Copy out the records from the line with "Given: Uncheck the" to the line with "The height and", both included, leaving out the pictures.

##### MATERIALS PROVIDED

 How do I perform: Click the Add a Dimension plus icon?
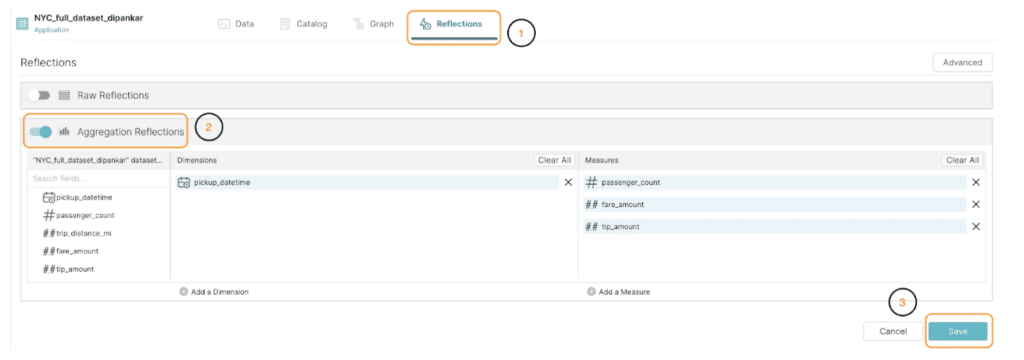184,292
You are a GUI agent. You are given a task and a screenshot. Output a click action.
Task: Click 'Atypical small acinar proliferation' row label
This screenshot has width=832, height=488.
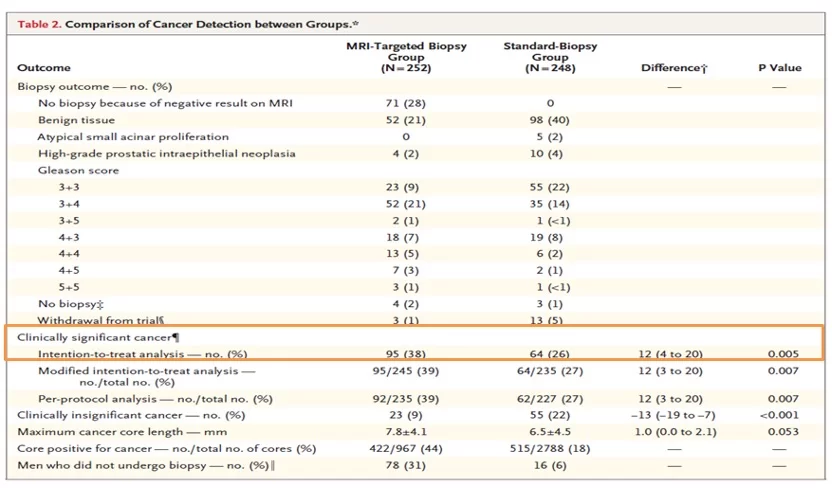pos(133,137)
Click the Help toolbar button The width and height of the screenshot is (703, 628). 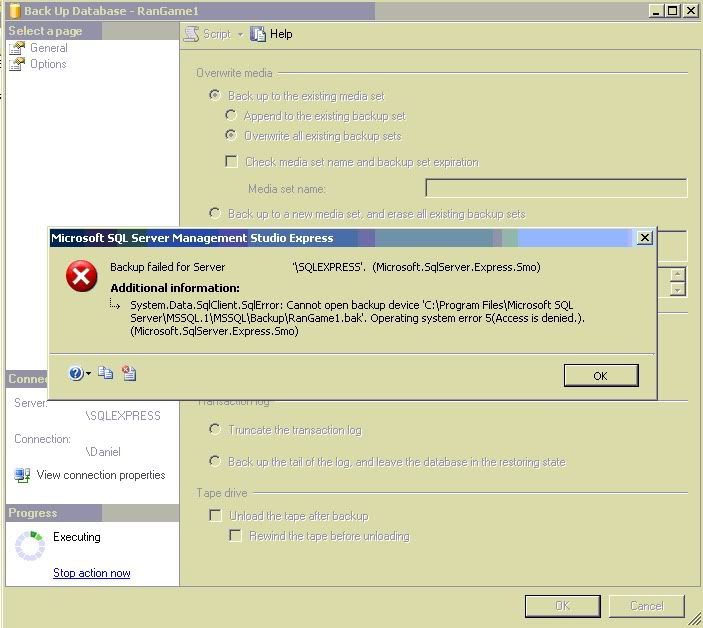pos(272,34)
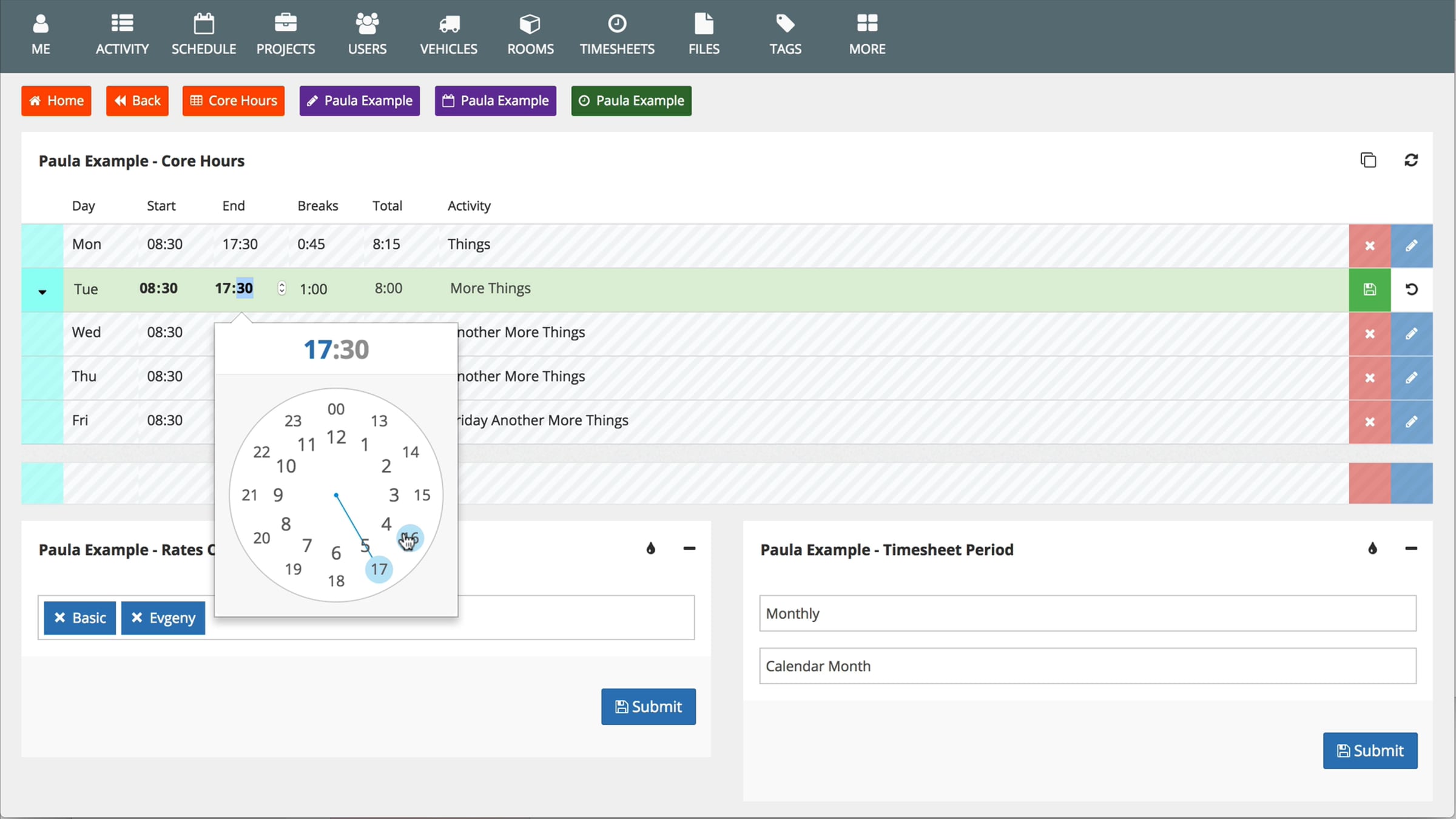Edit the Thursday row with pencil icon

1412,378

##########
##### MATERIALS PROVIDED

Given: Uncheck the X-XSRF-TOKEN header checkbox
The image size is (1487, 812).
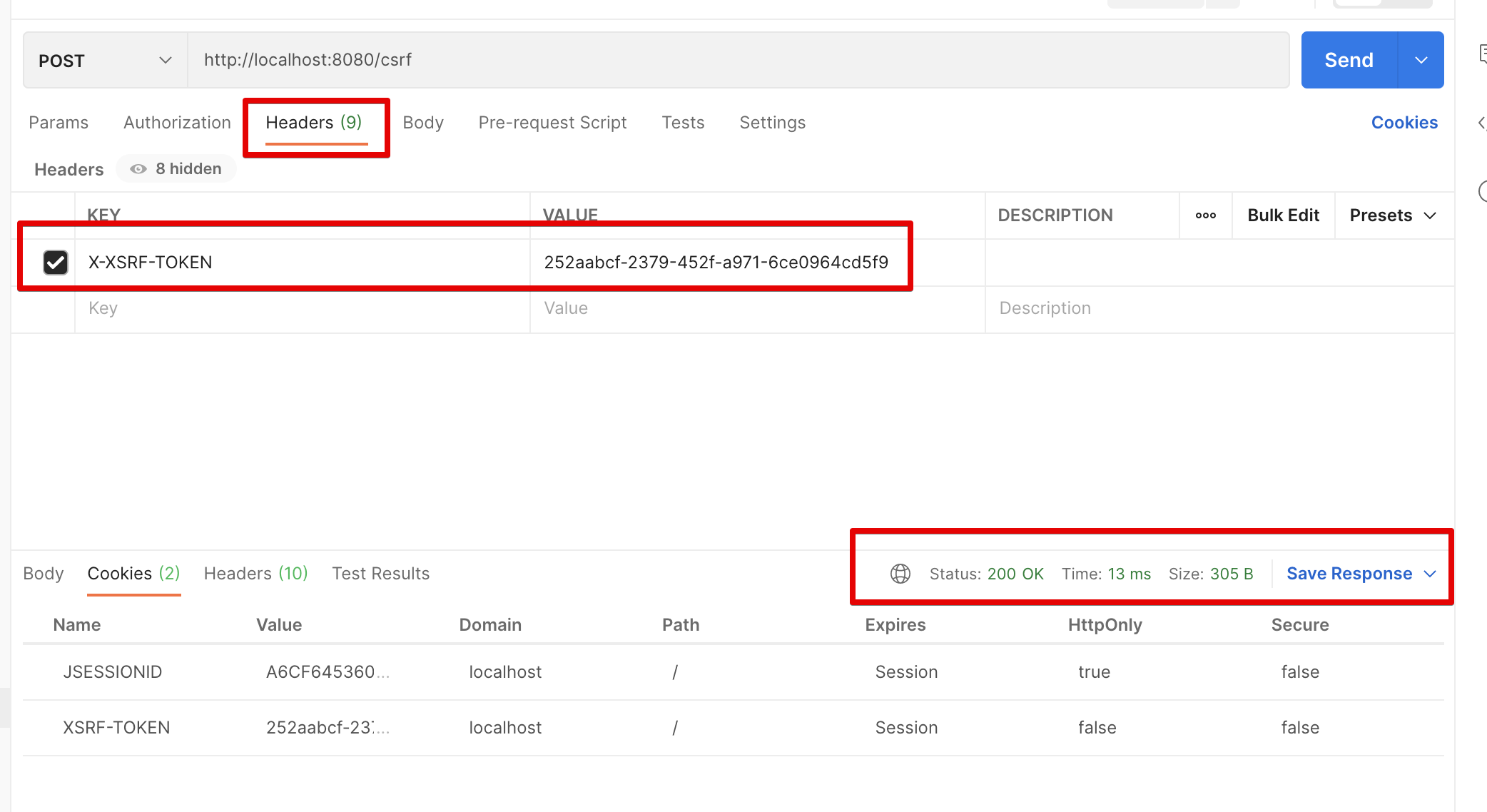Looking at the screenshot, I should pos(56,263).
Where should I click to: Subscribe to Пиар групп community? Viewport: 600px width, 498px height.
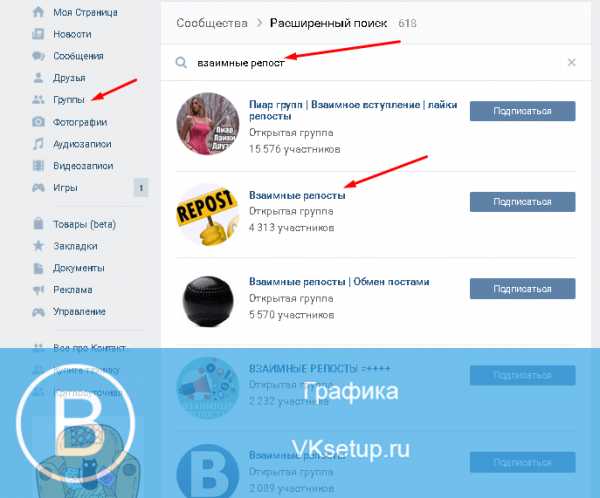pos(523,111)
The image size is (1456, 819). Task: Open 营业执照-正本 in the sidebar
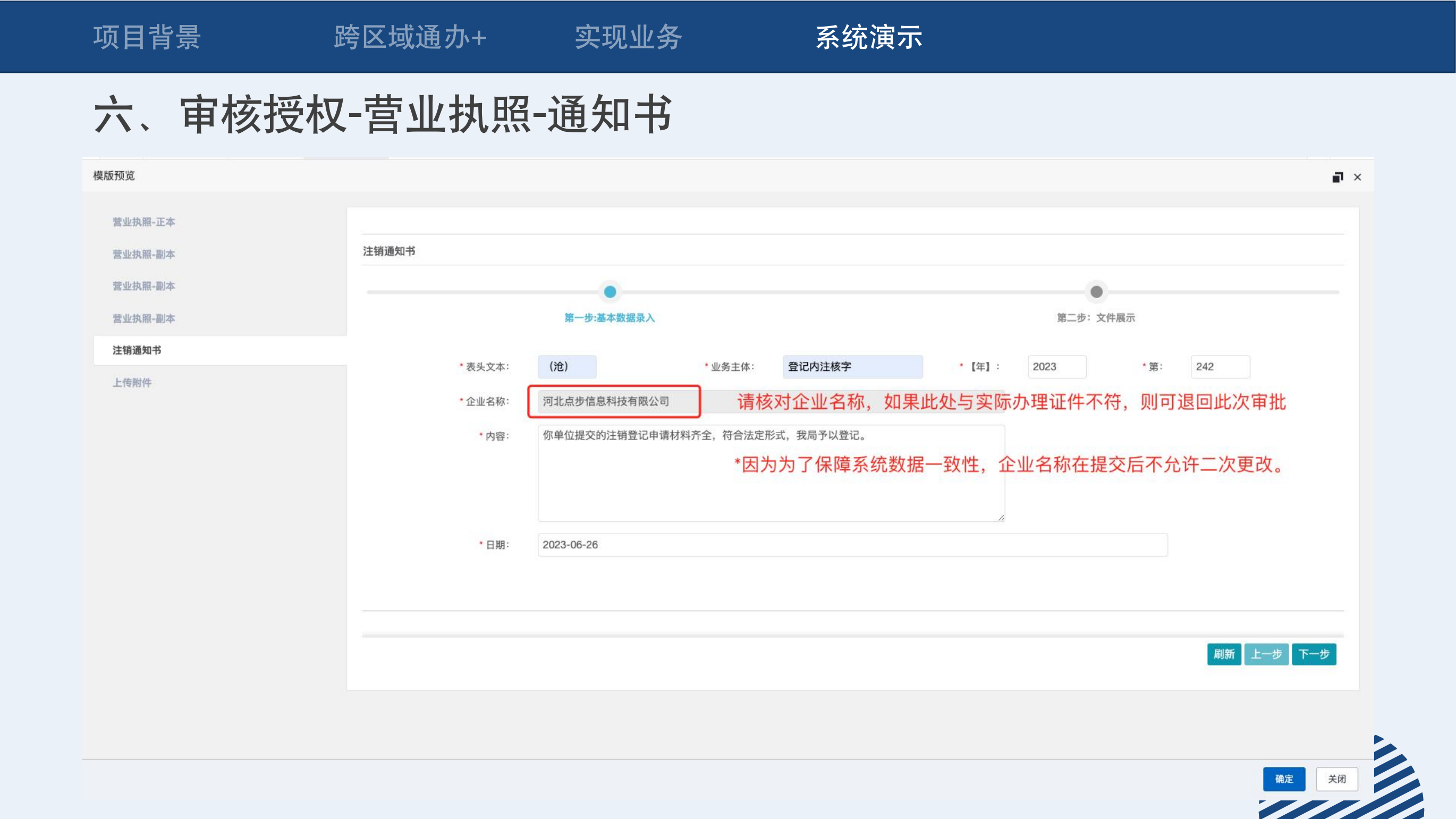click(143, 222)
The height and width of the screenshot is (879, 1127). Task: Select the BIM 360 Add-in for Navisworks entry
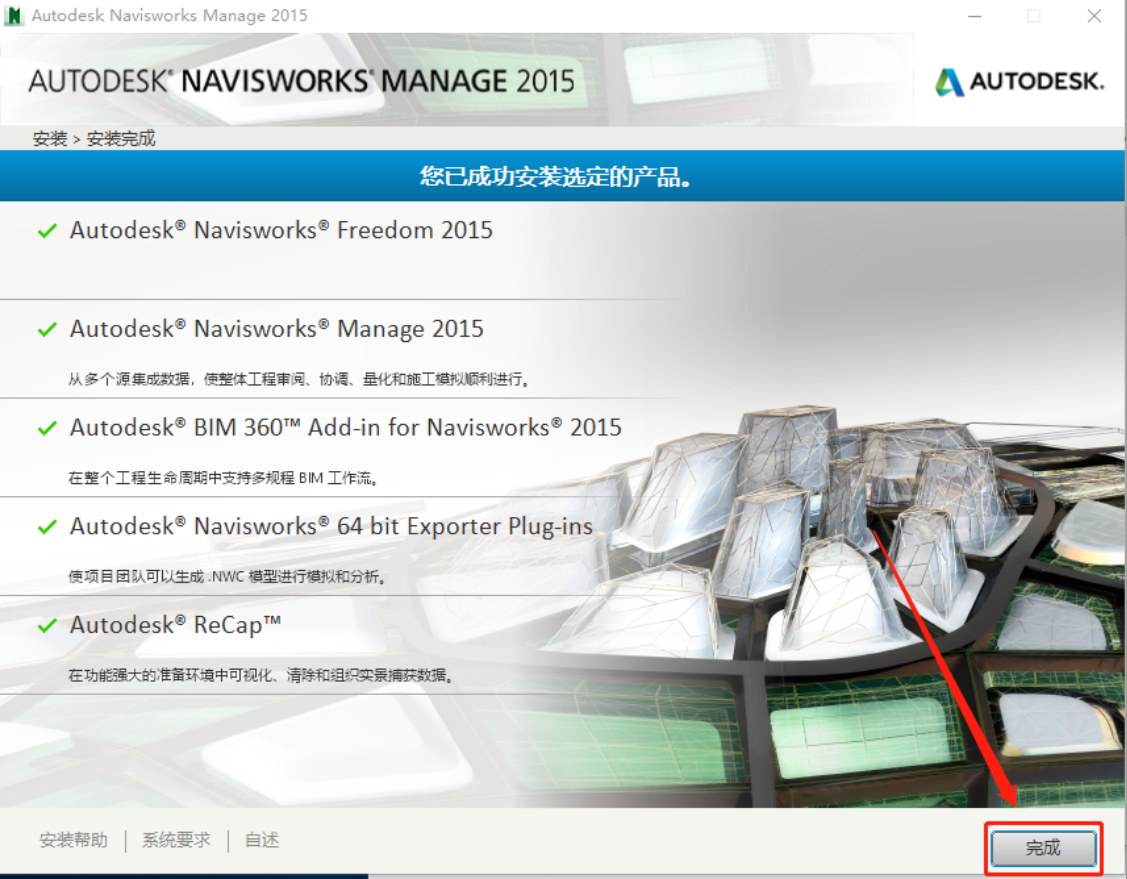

##########

TASK RESULT:
Given: Uncheck the X-XSRF-TOKEN header checkbox
The image size is (1487, 812).
Looking at the screenshot, I should pos(56,263).
Where should I click to: Subscribe to Пиар групп community? Viewport: 600px width, 498px height.
pos(523,111)
The image size is (1456, 819). Task: Open 营业执照-正本 in the sidebar
click(143, 222)
The height and width of the screenshot is (879, 1127). Task: Select the BIM 360 Add-in for Navisworks entry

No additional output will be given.